How can health care policy help you avoid medical debt?
In the last few years it’s become more and more apparent that making changes to the health care system is a monumental task.
As protesters for and against the federal health care law took to Washington’s Capitol before the measure passed last year…to the heated GOP primary race debates calling for the repeal of the law today, many are left wondering if it’s politically possible for the government to help them avoid mounting medical bills.
But as it stands now, the Affordable Care Act has several provisions that consumer advocates say will help keep Californians out of debt:
-Prohibiting insurance companies from retroactively canceling coverage when you become sick or make an unintentional mistake on paperwork.
-Young adults can remain on their parents’ health insurance policy until age 26.
-Children with pre-existing conditions, under the age of 19, cannot be denied health coverage.
-Elimination of lifetime or annual caps on the amount a health plan will pay for essential benefits for catastrophic or chronic illnesses.
View a complete timeline of changes already in place and future provisions.
The Affordable Care Act is slated for full implementation in 2014. At that time an estimated 2 million additional Californians will be eligible for government coverage through Medi-Cal.
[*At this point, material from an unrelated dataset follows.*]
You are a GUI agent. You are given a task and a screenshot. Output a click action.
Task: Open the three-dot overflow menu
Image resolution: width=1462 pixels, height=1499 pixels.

And a Health Benefit Exchange will be established to make it easier for people to find and afford health insurance.
Current state law:
California’s Hospital Fair Pricing Act has also been on the books since 2006. It requires that hospitals must give patients who are at 350% of the Federal Poverty Level a discount on their hospital bills if they are uninsured or underinsured. According to the law underinsured is when patients have to spend more than 10 percent of their income on medical expenses.
The Hospital Fair Pricing Act also requires hospitals to wait five months, from the first billing, before forwarding a patient’s account to a collection agency.